BOSTON (AP) — The brother of a man suspected in four arsons involving Jewish institutions in the Boston area in 2019 was ordered held in custody after appearing in federal court Monday on charges that he obstructed the investigation, according to federal prosecutors.
Alexander Giannakakis, 37, formerly of Quincy, Massachusetts, worked in security at the U.S. embassy in Stockholm, Sweden, when he was arrested by Swedish authorities in 2022. He was recently extradited from Sweden.
Giannakakis’ brother was hospitalized in a coma at the time he was identified as a suspect in February 2020, and he died that year. Federal authorities did not name him.
Giannakakis’ lawyer Bill Kettlewell asked for more time before entering a plea. A decision on bail was postponed until Feb. 13. Kettlewell said he met Giannakakis for the first time Monday morning.

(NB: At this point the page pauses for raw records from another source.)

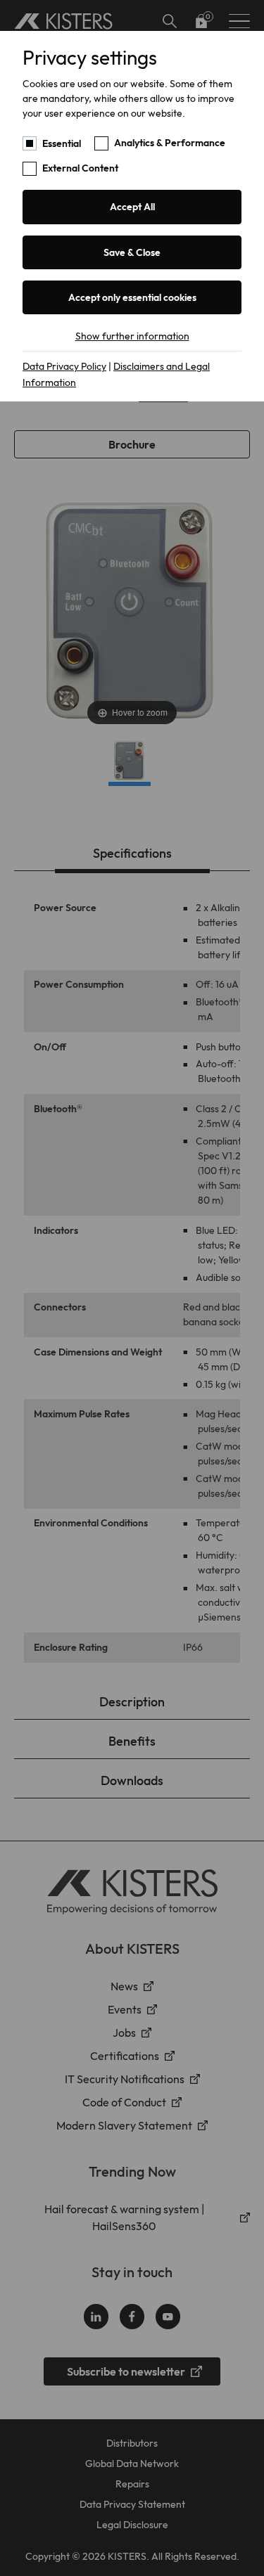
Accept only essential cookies (132, 297)
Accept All (132, 206)
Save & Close (132, 252)
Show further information (132, 336)
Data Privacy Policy (64, 366)
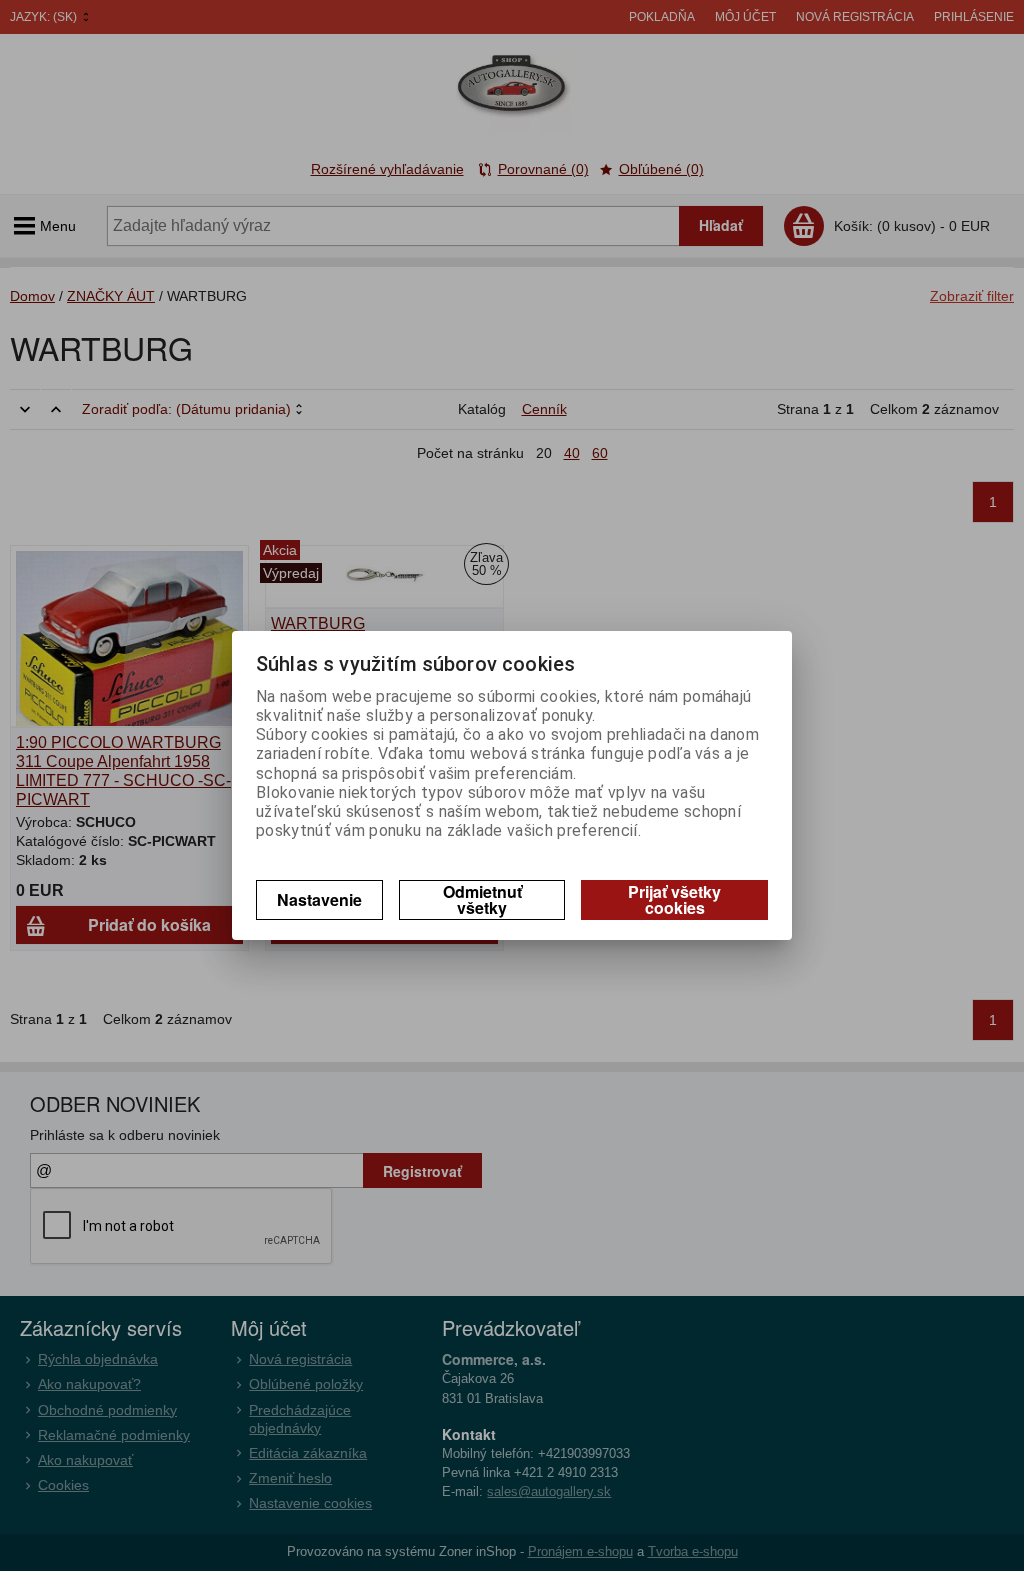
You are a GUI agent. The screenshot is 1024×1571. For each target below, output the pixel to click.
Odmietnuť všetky (482, 899)
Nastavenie (319, 899)
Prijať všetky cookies (674, 899)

“He just got flown in from Sweden on Saturday, so he’s been in Sweden in custody for the past two years,” said Kettlewell, who added that he’s still familiarizing himself with the case, pointing to a paper bag filled with files and documents.
“This is what I have to begin to look at. All I had over the weekend was the indictment, which is probably only 10-12 pages long,” he said.
Giannakakis was indicted by a federal grand jury in Boston in 2019 on charges of making false statements involving domestic terrorism; falsifying a material fact in a matter involving domestic terrorism; concealing records in a federal investigation; tampering with documents; and tampering with an official proceeding.
Giannakakis was convicted in Sweden of unlawfully possessing a firearm and other weapons. He served a sentence in Swedish prison that ended in December. The Swedish government granted the U.S. extradition request Dec. 21, according to the U.S. attorney’s office.
According to the indictment, around February 2020, Giannakakis’ younger brother became the prime suspect in an investigation into four fires set at Jewish-related institutions in the Boston area.
The first occurred May 11, 2019, at a Chabad Center in Arlington; the second at the same location during the evening of May 16, 2019; the third at a Chabad Center in Needham; and the fourth during the evening of May 26, 2019, at a Jewish-affiliated business in Chelsea.
The charges of making false statements in a matter involving domestic terrorism and of falsifying, concealing and covering up a material fact in a matter involving domestic terrorism carry a sentence of up to eight years in prison, three years of supervised release and a $250,000 fine.
The charges of concealing records in a federal investigation, tampering with documents and objects, and tampering with an official proceeding each carry a sentence of up to 20 years in prison, three years of supervised release and a $250,000 fine.